On Tuesday, the District was on Day 6 of sustained decrease in community spread and Day 5 of hospital bed utilization below 80%. Fourteen consecutve days of decrease in both metrics are required for the city to move into phase three of reopening its economy.

The District reported 35 new cases of coronavirus and no COVID-19 deaths Tuesday.

“We are clearly very encouraged by how we blunted the curve in D.C., also in Maryland and Virginia, but we are also continuing to report new cases so we continue to be vigilant,” Miss Bowser said.

Dr. LaQuandra Nesbitt, director of the D.C. Department of Health, said that there won’t be a swift transition to phase three because the nearly 30 daily cases being reported daily are not connected to one another, indicating widespread community transmission.

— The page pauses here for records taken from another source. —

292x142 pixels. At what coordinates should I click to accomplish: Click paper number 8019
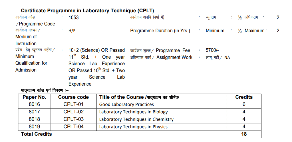34,127
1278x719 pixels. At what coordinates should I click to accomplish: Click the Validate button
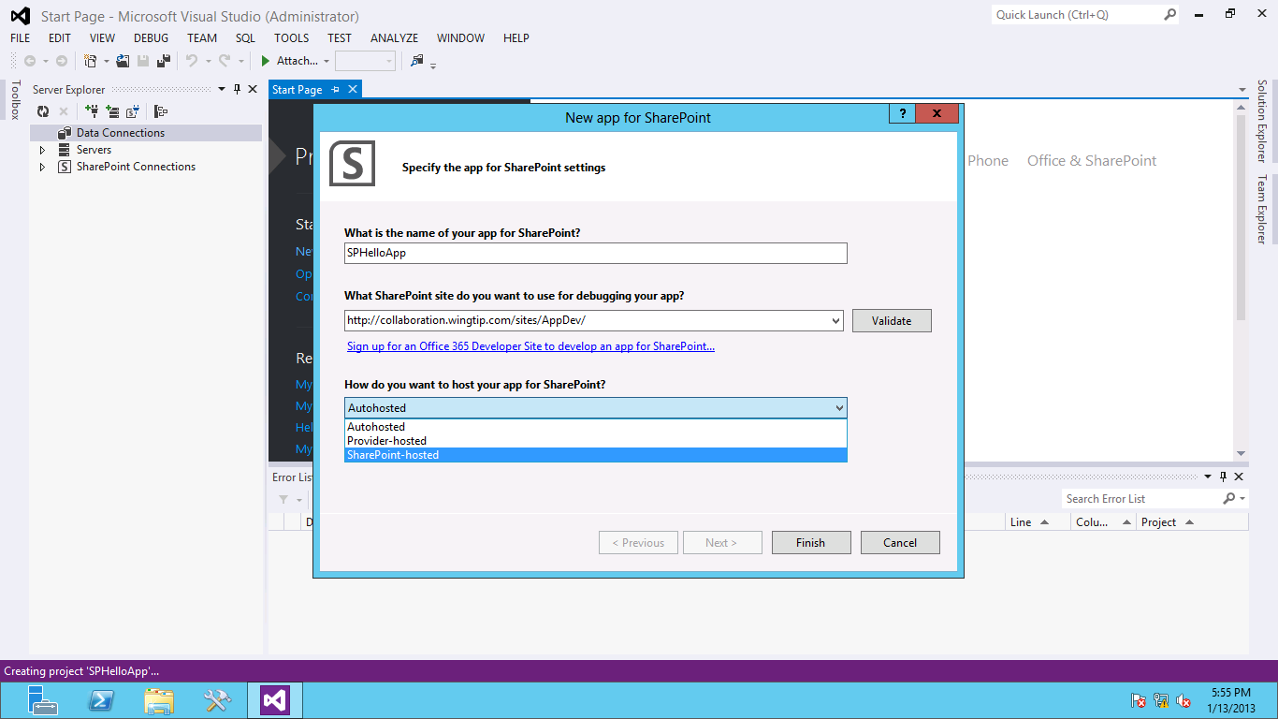tap(891, 320)
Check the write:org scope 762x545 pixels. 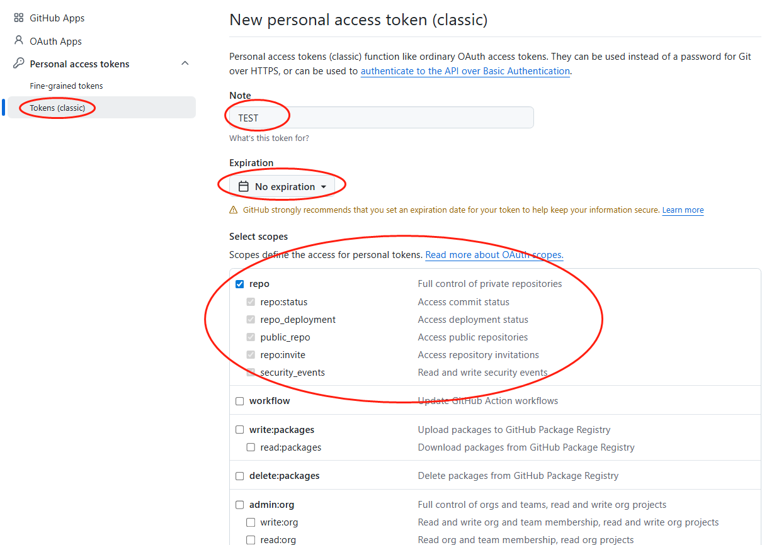251,522
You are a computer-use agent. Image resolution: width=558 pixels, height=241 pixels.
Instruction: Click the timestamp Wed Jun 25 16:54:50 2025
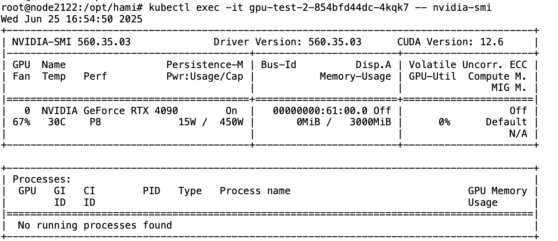coord(72,19)
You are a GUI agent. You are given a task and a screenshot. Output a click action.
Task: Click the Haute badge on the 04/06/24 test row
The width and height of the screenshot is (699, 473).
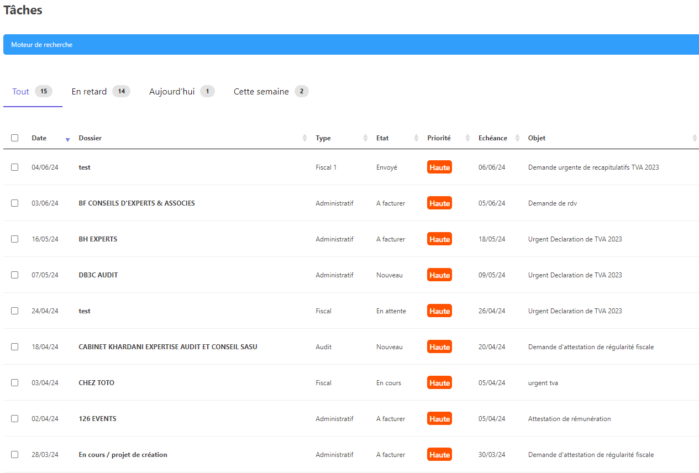[439, 167]
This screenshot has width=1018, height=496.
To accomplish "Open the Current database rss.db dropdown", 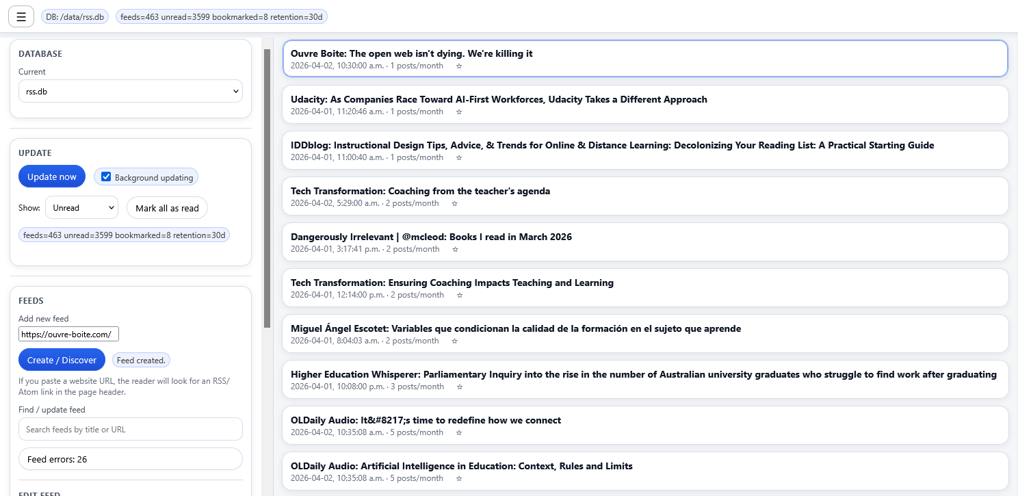I will (x=130, y=91).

In anticipation of a second wave of cases in the fall, Dr. Nesbitt said the Health Department is working with health care providers to ensure that there is sufficient hospital capacity for non-COVID services, that residents are vaccinated for influenza and that students are vaccinated against all vaccine-preventable illnesses.

“A lot of our preparedness efforts not only anticipates what can happen with COVID but also with influenza in the District,” Dr. Nesbitt said.

In other news, Miss Bowser said Tuesday that the city government will be seeking requests for proposals soon to develop the municipal building at 14th and U streets as the new headquarters for the NAACP.

The NAACP signed a letter of intent with the District to relocate their headquarters to the Frank D. Reeves Center of Municipal Affairs from its current location in Baltimore County, according to a press release from the mayor’s office.

“You know that we have been discussing for a number of years, actually before I became mayor, how the Reeves Center would be reimagined,” Miss Bowser said Tuesday. “It is a building that holds a number of government agencies, it’s an inefficient building in a number of ways and we want to see it reimagined.”

She said the Reeves Center was the brainchild of the late “Mayor for Life” Marion Barry and it kick-started the renaissance of the 14th Street corridor.

John Falcicchio, interim deputy mayor for planning and economic development, said the renovation could take more than four years, in part because government agencies in the center currently will have to be relocated.

Mr. Falcicchio said the new building will be a couple hundred thousand square feet and will be owned by the NAACP. But the land it sits on will be D.C. property, and it will house more than the new headquarters, including some municipal offices, he said.